Task instructions:
Repeat the data exactly as it stands.

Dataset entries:
------------------------------------------------
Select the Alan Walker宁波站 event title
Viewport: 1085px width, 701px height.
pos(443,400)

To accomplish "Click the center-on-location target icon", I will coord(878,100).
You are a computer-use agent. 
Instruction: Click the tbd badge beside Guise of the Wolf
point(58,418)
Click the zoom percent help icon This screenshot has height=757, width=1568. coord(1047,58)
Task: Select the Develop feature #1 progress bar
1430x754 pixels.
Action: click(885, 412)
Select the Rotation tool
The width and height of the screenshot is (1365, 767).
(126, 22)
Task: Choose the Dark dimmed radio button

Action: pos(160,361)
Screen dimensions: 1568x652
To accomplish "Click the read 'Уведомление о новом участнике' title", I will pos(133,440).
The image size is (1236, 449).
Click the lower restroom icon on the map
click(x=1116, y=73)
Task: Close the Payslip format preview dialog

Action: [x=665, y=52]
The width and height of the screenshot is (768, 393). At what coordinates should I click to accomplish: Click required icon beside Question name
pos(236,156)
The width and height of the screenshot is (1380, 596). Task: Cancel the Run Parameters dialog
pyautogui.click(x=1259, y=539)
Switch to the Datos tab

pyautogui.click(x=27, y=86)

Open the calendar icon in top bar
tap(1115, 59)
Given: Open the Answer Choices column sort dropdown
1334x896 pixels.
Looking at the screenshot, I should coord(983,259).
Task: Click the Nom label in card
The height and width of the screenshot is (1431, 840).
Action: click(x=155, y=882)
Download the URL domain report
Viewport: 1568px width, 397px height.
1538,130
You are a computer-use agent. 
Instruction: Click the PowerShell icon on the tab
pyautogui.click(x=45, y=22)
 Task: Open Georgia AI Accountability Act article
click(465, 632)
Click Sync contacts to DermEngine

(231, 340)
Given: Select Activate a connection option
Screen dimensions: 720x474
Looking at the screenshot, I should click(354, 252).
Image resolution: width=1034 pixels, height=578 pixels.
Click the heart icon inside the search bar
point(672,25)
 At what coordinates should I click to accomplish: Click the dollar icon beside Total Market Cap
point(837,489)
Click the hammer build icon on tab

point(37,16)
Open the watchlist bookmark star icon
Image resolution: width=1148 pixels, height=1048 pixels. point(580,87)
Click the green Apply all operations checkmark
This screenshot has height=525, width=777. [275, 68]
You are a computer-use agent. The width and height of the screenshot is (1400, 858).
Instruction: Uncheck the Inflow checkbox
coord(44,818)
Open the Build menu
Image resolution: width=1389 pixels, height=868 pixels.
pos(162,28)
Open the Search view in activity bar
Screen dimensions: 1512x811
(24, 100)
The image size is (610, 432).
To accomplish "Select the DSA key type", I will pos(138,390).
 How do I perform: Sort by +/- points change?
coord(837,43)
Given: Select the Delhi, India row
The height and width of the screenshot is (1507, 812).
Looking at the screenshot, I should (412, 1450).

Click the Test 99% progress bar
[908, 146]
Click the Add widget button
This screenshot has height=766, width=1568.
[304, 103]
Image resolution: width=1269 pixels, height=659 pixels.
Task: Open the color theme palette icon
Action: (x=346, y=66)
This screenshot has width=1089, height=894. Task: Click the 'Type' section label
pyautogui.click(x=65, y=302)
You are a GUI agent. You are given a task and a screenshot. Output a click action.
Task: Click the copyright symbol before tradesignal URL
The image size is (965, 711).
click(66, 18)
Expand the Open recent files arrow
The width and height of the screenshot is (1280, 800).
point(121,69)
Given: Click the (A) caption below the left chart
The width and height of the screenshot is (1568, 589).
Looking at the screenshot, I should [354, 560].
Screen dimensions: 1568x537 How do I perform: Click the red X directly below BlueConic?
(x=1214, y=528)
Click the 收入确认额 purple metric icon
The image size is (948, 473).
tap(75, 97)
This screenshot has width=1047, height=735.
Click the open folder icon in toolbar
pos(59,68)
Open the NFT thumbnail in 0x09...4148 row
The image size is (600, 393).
------------------------------------------------
Solution:
Select the Alan Walker宁波站 event title
Viewport: 1085px width, 701px height.
pos(443,400)

To accomplish "Click the center-on-location target icon", I will coord(878,100).
You are a computer-use agent. 
Instruction: Click the tbd badge beside Guise of the Wolf
point(58,418)
Click the zoom percent help icon This screenshot has height=757, width=1568. coord(1047,58)
Task: Select the Develop feature #1 progress bar
1430x754 pixels.
Action: click(885, 412)
Select the Rotation tool
The width and height of the screenshot is (1365, 767).
(126, 22)
Task: Choose the Dark dimmed radio button

Action: pos(160,361)
Screen dimensions: 1568x652
To accomplish "Click the read 'Уведомление о новом участнике' title", I will pos(133,440).
The image size is (1236, 449).
Click the lower restroom icon on the map
click(x=1116, y=73)
Task: Close the Payslip format preview dialog

Action: [x=665, y=52]
The width and height of the screenshot is (768, 393). At what coordinates should I click to accomplish: Click required icon beside Question name
pos(236,156)
The width and height of the screenshot is (1380, 596). Task: Cancel the Run Parameters dialog
pyautogui.click(x=1259, y=539)
Switch to the Datos tab

pyautogui.click(x=27, y=86)

Open the calendar icon in top bar
tap(1115, 59)
Given: Open the Answer Choices column sort dropdown
1334x896 pixels.
Looking at the screenshot, I should coord(983,259).
Task: Click the Nom label in card
The height and width of the screenshot is (1431, 840).
Action: click(x=155, y=882)
Download the URL domain report
Viewport: 1568px width, 397px height.
1538,130
You are a computer-use agent. 
Instruction: Click the PowerShell icon on the tab
pyautogui.click(x=45, y=22)
 Task: Open Georgia AI Accountability Act article
click(465, 632)
Click Sync contacts to DermEngine

(231, 340)
Given: Select Activate a connection option
Screen dimensions: 720x474
Looking at the screenshot, I should click(354, 252).
Image resolution: width=1034 pixels, height=578 pixels.
Click the heart icon inside the search bar
point(672,25)
 At what coordinates should I click to accomplish: Click the dollar icon beside Total Market Cap
point(837,489)
Click the hammer build icon on tab

point(37,16)
Open the watchlist bookmark star icon
Image resolution: width=1148 pixels, height=1048 pixels. point(580,87)
Click the green Apply all operations checkmark
This screenshot has height=525, width=777. [275, 68]
You are a computer-use agent. The width and height of the screenshot is (1400, 858).
Instruction: Uncheck the Inflow checkbox
coord(44,818)
Open the Build menu
Image resolution: width=1389 pixels, height=868 pixels.
pos(162,28)
Open the Search view in activity bar
Screen dimensions: 1512x811
(24, 100)
The image size is (610, 432).
To accomplish "Select the DSA key type", I will pos(138,390).
 How do I perform: Sort by +/- points change?
coord(837,43)
Given: Select the Delhi, India row
The height and width of the screenshot is (1507, 812).
Looking at the screenshot, I should (412, 1450).

Click the Test 99% progress bar
[908, 146]
Click the Add widget button
This screenshot has height=766, width=1568.
[304, 103]
Image resolution: width=1269 pixels, height=659 pixels.
Task: Open the color theme palette icon
Action: (x=346, y=66)
This screenshot has width=1089, height=894. Task: Click the 'Type' section label
pyautogui.click(x=65, y=302)
You are a GUI agent. You are given a task and a screenshot. Output a click action.
Task: Click the copyright symbol before tradesignal URL
The image size is (965, 711).
click(66, 18)
Expand the Open recent files arrow
The width and height of the screenshot is (1280, 800).
point(121,69)
Given: Click the (A) caption below the left chart
The width and height of the screenshot is (1568, 589).
Looking at the screenshot, I should [354, 560].
Screen dimensions: 1568x537 How do I perform: Click the red X directly below BlueConic?
(x=1214, y=528)
Click the 收入确认额 purple metric icon
The image size is (948, 473).
tap(75, 97)
This screenshot has width=1047, height=735.
Click the open folder icon in toolbar
pos(59,68)
Open the NFT thumbnail in 0x09...4148 row
The image size is (600, 393).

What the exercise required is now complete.